Apache Parquet 为一开源的栏式储存格式(Columnar Storage Format,直式),专门用来在大数据处理框架中储存与查询大量资料,不同于传统的行式储存(Row-based Storage,横式),以栏位为单位更能有效率地压缩及读取特定栏位,被广泛应用在大数据处理及分析平台,包括Hadoop、Spark与Flink等大数据框架,亦有许多客制化应用程式整合了Parquet Java程式码。

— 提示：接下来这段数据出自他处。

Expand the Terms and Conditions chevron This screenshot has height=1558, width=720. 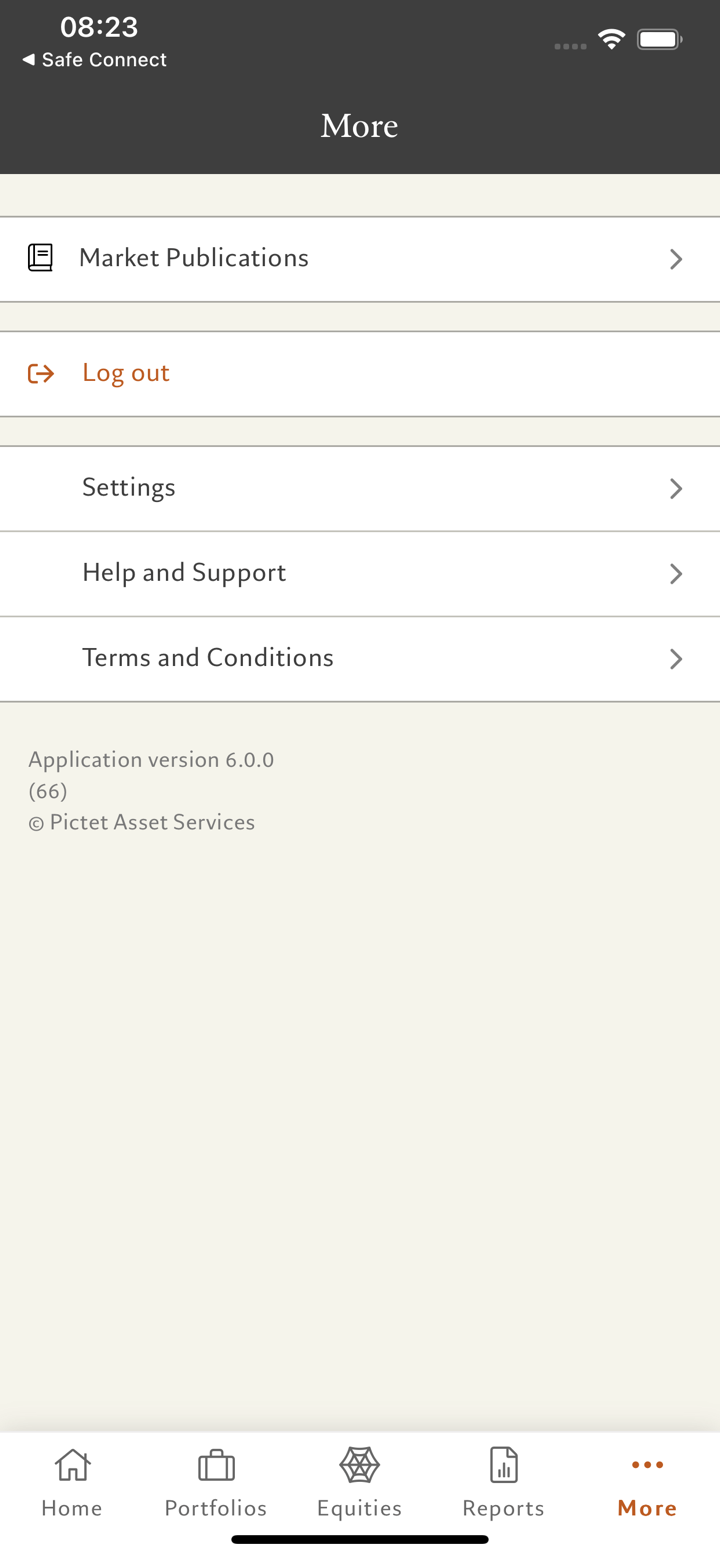pyautogui.click(x=676, y=659)
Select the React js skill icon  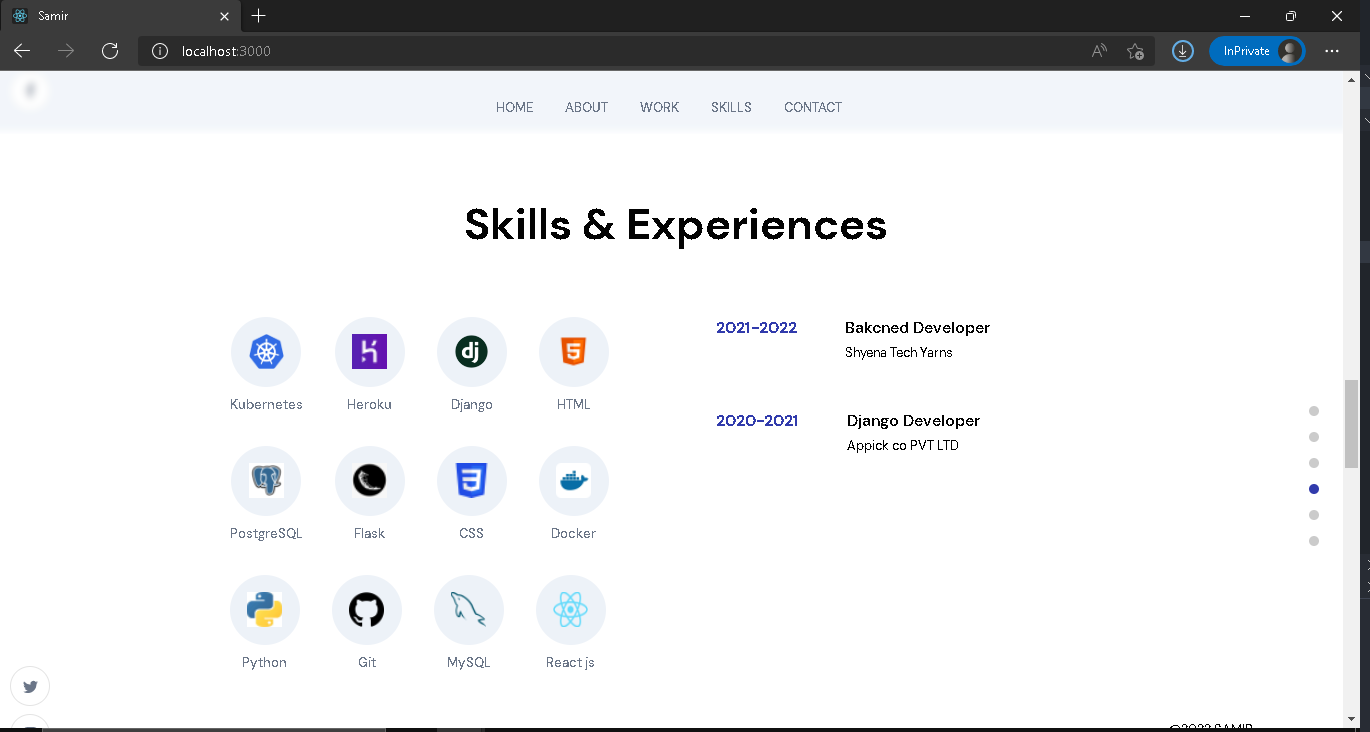(x=570, y=609)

软体供应链解决方案供应商Endor Labs指出,CVE-2025-30065被归类为反序列化不受信任的资料(Deserialization of Untrusted Data)漏洞,这类的漏洞可能影响汇入Parquet档案的资料处理流程与分析系统,特别是当这些档案来自外部或不可靠的来源时,若遭骇客窜改,便可能触发漏洞。
倘若骇客能够诱导系统读取恶意Parquet档案,便有机会自远端执行程式码,得以完全掌控系统,窃取或窜改资料,也能植入恶意程式或中断既有服务等。
尽管该漏洞可能带来严重的威胁,但先决条件是系统必须导入来自不可靠来源的Parquet档案。微软认为,此一状况于大多数的生产环境中并不常见,因此于现实世界中遭到利用的可能性并不高。
只是微软也提醒,这并不代表它完全没有风险,一个潜在的途径是开发人员自Stack Overflow或GitHub等社群论坛导入范例 Parquet文件,并无意中于本地机器上执行了恶意程式码。